Of course, when you attempt a difficult crack climb, you tape your hands and no scratch occurs, just the pain. Better! Taping is always the way I would go for serious climbs, you design your tape glove yourself, knowing where you need more protection again the friction of the rock and I’m not talking of the ethic of climbing: tape? no tape? rubber? Everyone has an opinion about that.
Living in Sweden, the rock climbing season is pretty limited, especially this year. So, between outdoor sessions and proper tape gloves, I train indoors. I am lucky enough to have a couple of crack lines in my local climbing gym for training. So far I used tape on this one. But taping hands at the gym gives me a feeling of beeing a bit too much. Plus, taping takes time and tape rolls are not cheap here in Sweden. All of that just for a quickie in the gym.
Then I decided to convert some old cycling gloves that I covered with tape to make the job. It worked pretty well, especially on the crux move involving a painful fist jam. But cycling gloves also cover palms, which is not great for climbing.
So I decided to go for rubber crack gloves. They’ve been around for quite some time and I wanted to give them a try.
I chose the Ocun crack gloves (many other crack gloves are currently on the market) which cost me about 30 euros.
The construction of the glove is pretty solid: a mesh patch on the inside of the glove gives an obvious comfort over tape gloves and the thin rubber part is super sticky, comparable to Stealth rubber.
So far I used them only outdoors, on real rock, so my impressions here are based on a field test.
Gloves fit pretty well, but I guess you have to pick up the right size from the 4 offered by the company (S to XL). Large works well for me, you can refer to their sizing chart online.
In practice, my first impression is that they work very well on clean cracks. As said before, they’re super comfy with their layer of soft material in the middle and somehow make hand jams easier. Their grip is impressive. They’re easy and fast to put on and from an ecological point of view, you consequently reduce your wastes using them.
The first couple of climbs I did with those gloves prove me they efficiently work. The system for the fingers is nice and lets you use your hands just like they were bare. Same for the design, I looked at other brands like the OR Splitter glove that looks a bit loose on the edges.
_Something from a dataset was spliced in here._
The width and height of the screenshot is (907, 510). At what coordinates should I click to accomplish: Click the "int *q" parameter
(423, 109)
These glove don’t perform the same when it comes to fist jams, there is a weak spot that will let scratches still occur on thumbs. I recommend then to cover this spot with what? tape of course!
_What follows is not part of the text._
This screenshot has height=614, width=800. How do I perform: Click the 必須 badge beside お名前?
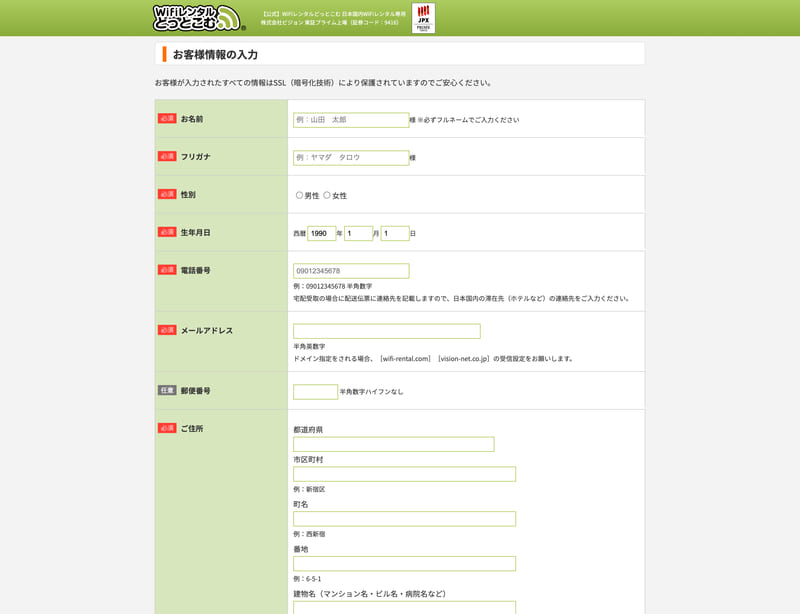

All in all, this is a product I would buy again and recommend to anyone who needs fast and efficient hand protection in crack climbing. Though I would not use them in Yosemite or on alpine cracks in Chamonix, just because they wouldn’t fit in the landscape. I don’t think these gloves mean the end of hand taping, nothing is more efficient than a good old tape glove. But it’s a nice product and I’m sure I’ll be happy to have them at the gym.